Open mpgriesh opened 3 hours ago
Could you please provide the error message you get with added '-debug' parameter? I'll have a look tomorrow morning
Best
Thanks for the fast response and tool. Absolutely love it!
With a smaller example, it runs without error because the contig headers in the gffs were unique. Non-unique headers in the bigger set cause this error:
Traceback (most recent call last): File "/labs/asbhatt/mpgriesh/tools/miniconda3/lib/python3.12/site-packages/lovis4u/DataProcessing.py", line 735, in cluster_sequences self.locus_annotation.loc[locus.seq_id, "group"] = locus.group
File "/labs/asbhatt/mpgriesh/tools/miniconda3/lib/python3.12/site-packages/pandas/core/indexing.py", line 911, in __setitem__
iloc._setitem_with_indexer(indexer, value, self.name)
File "/labs/asbhatt/mpgriesh/tools/miniconda3/lib/python3.12/site-packages/pandas/core/indexing.py", line 1944, in _setitem_with_indexer
self._setitem_single_block(indexer, value, name)

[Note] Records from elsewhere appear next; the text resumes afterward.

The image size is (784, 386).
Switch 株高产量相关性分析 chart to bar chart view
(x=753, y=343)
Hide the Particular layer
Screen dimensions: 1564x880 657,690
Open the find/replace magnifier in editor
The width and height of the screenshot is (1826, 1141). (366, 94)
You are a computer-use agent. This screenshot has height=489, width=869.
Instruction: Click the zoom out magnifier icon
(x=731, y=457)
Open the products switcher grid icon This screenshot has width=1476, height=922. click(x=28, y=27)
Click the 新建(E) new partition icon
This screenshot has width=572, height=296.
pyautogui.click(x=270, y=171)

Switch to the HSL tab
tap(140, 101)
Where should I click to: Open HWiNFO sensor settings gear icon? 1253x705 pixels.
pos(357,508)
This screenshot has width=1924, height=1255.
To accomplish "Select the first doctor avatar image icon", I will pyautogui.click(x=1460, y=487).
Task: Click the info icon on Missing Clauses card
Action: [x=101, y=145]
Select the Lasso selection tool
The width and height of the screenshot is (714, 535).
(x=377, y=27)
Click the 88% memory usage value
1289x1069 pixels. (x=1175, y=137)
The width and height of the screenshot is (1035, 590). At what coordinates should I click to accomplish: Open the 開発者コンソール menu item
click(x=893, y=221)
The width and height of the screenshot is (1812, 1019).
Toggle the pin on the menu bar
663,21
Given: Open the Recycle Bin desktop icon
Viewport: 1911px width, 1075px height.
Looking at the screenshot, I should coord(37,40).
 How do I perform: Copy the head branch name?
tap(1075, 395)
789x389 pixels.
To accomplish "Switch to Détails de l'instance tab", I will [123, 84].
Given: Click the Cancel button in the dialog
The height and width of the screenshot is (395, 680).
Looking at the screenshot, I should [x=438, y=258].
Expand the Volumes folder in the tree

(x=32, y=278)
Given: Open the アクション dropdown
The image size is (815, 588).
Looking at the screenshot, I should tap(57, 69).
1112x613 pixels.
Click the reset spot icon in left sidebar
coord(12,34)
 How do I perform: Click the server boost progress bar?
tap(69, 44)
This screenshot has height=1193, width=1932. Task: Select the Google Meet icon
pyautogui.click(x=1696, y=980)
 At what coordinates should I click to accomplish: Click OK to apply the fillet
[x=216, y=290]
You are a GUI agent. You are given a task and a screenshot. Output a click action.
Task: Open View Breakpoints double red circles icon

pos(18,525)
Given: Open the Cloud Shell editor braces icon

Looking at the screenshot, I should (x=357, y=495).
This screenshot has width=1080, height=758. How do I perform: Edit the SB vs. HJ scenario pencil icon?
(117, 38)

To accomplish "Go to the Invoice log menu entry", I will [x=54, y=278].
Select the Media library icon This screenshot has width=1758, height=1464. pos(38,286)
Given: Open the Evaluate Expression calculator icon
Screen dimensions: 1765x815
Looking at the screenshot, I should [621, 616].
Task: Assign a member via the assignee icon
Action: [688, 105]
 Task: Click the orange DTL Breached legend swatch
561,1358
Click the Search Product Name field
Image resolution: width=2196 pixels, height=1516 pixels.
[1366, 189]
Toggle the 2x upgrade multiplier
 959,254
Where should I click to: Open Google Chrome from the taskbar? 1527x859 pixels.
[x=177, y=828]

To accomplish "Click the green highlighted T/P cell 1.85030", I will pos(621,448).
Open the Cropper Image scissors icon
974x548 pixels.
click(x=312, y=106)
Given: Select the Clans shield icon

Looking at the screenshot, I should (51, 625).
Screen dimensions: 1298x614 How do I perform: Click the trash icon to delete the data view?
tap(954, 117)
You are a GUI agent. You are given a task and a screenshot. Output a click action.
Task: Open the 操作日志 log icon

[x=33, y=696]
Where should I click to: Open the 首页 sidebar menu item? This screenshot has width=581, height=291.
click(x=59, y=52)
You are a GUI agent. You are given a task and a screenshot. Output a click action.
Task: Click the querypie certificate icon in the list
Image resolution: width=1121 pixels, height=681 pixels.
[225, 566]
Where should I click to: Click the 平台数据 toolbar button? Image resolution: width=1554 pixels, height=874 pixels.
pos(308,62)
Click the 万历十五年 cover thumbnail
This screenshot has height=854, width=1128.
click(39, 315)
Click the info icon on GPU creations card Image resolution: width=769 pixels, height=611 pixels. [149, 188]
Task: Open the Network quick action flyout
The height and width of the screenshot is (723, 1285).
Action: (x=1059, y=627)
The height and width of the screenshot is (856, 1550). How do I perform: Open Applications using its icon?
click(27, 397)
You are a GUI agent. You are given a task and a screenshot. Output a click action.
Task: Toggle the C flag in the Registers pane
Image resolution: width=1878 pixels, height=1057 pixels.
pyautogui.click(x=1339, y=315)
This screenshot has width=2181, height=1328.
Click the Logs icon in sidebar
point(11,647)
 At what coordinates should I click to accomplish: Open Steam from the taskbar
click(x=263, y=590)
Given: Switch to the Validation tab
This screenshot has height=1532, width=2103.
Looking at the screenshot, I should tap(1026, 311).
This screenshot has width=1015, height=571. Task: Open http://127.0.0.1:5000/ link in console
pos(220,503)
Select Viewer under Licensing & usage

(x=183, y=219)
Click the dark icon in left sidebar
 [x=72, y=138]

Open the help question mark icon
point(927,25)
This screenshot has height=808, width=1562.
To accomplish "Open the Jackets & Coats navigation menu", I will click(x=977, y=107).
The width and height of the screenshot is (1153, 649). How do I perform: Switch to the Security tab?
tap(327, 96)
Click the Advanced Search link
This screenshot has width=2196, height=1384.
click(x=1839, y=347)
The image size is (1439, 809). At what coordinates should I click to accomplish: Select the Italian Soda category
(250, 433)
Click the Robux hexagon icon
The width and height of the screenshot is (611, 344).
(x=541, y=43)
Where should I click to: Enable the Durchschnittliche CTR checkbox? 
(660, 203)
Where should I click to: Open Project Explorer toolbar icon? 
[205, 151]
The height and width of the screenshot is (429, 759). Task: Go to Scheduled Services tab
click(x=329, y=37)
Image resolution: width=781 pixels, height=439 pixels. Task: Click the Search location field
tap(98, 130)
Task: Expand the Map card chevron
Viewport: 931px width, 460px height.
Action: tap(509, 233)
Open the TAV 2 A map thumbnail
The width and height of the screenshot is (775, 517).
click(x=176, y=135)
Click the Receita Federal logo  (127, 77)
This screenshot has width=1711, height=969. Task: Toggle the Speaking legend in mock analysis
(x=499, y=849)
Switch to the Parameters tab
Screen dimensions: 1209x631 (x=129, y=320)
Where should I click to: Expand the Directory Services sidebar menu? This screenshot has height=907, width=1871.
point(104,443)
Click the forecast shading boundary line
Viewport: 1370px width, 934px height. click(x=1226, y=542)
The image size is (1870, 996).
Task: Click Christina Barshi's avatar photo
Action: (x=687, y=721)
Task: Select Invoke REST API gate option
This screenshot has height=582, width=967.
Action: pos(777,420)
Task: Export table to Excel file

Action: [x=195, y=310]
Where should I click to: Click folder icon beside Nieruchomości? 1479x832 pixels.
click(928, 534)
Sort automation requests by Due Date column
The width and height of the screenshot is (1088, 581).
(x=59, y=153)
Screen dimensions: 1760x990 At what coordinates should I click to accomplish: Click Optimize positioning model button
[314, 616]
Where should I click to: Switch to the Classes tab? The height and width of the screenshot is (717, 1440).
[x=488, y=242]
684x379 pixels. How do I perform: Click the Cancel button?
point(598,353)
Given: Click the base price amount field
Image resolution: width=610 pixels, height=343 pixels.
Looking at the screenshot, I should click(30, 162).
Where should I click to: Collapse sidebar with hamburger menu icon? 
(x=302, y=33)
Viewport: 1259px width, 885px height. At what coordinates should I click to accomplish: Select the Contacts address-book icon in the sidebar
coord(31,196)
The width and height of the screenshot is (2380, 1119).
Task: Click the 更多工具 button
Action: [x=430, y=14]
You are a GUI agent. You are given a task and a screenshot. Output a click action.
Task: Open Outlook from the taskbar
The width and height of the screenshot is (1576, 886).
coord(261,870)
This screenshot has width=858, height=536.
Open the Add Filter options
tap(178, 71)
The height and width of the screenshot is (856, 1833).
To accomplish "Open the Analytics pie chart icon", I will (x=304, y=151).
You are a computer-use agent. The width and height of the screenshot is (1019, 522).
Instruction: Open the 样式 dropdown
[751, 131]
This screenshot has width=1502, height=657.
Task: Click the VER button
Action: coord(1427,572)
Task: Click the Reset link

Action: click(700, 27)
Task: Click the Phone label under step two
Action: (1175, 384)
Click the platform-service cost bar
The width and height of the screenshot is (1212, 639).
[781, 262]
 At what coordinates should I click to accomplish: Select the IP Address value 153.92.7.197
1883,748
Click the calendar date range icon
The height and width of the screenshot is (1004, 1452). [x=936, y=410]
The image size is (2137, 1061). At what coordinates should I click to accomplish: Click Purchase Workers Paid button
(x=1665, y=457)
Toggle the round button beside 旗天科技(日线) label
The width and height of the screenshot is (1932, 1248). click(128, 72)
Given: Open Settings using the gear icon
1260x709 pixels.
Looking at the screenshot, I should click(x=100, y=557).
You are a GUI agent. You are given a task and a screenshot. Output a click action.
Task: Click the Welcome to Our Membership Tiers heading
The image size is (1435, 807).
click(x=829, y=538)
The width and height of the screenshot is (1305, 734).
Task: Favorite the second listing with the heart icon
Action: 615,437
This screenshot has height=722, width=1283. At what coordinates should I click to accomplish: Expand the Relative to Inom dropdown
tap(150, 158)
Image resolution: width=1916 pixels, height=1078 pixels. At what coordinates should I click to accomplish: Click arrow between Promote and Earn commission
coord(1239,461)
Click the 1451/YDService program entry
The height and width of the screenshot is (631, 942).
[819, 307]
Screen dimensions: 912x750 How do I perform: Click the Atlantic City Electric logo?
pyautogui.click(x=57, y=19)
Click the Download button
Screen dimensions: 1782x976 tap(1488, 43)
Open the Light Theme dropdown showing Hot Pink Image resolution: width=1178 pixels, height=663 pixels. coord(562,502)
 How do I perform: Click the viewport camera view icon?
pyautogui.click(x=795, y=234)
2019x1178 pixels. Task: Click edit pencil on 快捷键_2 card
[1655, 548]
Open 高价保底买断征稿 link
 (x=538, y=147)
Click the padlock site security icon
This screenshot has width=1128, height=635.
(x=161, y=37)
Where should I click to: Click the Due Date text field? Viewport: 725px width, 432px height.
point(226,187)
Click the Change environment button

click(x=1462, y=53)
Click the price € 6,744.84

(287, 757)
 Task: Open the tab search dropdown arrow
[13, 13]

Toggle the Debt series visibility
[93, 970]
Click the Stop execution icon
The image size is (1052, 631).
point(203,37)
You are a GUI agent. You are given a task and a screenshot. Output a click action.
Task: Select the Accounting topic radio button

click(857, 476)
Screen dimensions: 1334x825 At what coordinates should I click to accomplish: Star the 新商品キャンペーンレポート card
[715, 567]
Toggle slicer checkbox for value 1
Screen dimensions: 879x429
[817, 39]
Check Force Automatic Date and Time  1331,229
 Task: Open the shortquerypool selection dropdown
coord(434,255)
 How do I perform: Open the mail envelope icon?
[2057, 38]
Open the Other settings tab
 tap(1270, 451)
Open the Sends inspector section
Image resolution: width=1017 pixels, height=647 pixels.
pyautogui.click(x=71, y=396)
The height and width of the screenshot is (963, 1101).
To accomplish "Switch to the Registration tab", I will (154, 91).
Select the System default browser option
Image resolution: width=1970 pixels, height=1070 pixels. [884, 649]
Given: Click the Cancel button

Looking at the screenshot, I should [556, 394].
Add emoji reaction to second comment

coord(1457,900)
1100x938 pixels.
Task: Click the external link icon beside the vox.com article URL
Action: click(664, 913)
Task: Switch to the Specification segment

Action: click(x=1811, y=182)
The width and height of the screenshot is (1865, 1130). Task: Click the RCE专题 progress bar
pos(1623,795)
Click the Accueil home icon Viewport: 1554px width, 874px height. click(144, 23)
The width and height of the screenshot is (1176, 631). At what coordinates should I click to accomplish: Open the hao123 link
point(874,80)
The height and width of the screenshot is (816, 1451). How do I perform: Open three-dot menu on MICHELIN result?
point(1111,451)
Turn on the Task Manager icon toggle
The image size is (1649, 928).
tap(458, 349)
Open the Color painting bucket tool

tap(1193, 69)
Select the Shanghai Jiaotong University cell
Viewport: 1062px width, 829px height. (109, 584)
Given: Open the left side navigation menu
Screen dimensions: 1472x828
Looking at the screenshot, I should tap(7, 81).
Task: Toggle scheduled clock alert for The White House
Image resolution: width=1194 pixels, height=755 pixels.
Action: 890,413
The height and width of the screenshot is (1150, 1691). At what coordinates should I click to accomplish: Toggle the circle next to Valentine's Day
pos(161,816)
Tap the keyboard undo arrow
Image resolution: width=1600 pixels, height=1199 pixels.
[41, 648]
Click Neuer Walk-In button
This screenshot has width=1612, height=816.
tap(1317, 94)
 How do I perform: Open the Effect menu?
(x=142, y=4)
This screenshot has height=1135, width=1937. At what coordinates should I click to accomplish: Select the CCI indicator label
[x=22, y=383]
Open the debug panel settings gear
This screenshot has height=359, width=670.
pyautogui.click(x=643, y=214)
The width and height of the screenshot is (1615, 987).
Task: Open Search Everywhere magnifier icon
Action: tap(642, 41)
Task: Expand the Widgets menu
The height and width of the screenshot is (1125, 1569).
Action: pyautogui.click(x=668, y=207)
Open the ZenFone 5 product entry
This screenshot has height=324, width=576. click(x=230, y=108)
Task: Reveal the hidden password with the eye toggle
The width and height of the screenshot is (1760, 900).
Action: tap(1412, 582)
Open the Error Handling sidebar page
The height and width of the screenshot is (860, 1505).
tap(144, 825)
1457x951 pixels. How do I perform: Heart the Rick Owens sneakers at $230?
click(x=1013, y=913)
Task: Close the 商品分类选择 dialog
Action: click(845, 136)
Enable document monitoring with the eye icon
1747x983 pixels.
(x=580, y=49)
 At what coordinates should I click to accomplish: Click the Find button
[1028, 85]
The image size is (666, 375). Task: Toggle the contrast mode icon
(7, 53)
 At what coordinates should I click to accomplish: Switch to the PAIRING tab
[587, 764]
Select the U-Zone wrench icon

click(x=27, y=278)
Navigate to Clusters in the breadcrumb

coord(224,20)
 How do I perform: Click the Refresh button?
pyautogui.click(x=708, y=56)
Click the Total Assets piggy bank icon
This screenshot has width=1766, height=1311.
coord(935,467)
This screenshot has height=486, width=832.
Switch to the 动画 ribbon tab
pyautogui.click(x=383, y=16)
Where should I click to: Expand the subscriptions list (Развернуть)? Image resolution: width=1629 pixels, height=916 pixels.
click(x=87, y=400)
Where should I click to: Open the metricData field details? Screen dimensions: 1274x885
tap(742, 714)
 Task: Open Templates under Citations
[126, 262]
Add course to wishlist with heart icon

File "/labs/asbhatt/mpgriesh/tools/miniconda3/lib/python3.12/site-packages/pandas/core/indexing.py", line 2189, in _setitem_single_block
value = self._align_series(indexer, Series(value))
^^^^^^^^^^^^^^^^^^^^^^^^^^^^^^^^^^^^^^^^^^
File "/labs/asbhatt/mpgriesh/tools/miniconda3/lib/python3.12/site-packages/pandas/core/indexing.py", line 2455, in _align_series
raise ValueError("Incompatible indexer with Series")
ValueError: Incompatible indexer with Series
The above exception was the direct cause of the following exception:
Traceback (most recent call last):
File "/labs/asbhatt/mpgriesh/tools/miniconda3/bin/lovis4u", line 26, in <module>
loci.cluster_sequences(mmseqs_clustering_results, one_cluster= parameters.args["one_cluster"])
File "/labs/asbhatt/mpgriesh/tools/miniconda3/lib/python3.12/site-packages/lovis4u/DataProcessing.py", line 762, in cluster_sequences
raise lovis4u.Manager.lovis4uError("Unable to cluster loci sequences.") from error
lovis4u.Manager.lovis4uError: Unable to cluster loci sequences.
I expected the track names to be dependent on the file name rather than the contig headers. Updating the contig headers fixed that issue.
For a small test set of plasmids, I see homologous sequences are rotated relative to each other based on the assembler arbitrarily setting the coordinates. Is there a way within this tool to rotate tracks to best align homologous sequences? Sorry if I missed that...
It's unclear why clustering might fail given very similar input plasmid sequences which makes it very difficult to troubleshoot. Can you help me understand why this might happen?
lovis4u -gff plasmid_gffs/ -o plasmid_lovis/ -hl --reorient_loci ⦿ 85 loci were loaded from extended gff files folder ○ Running mmseqs for protein clustering... ⦿ 449 clusters for 3267 proteins were found with mmseqs mmseqs clustering results were saved to plasmid_lovis/mmseqs/mmseqs_clustering.tsv lovis4uError 💔: Unable to cluster loci sequences.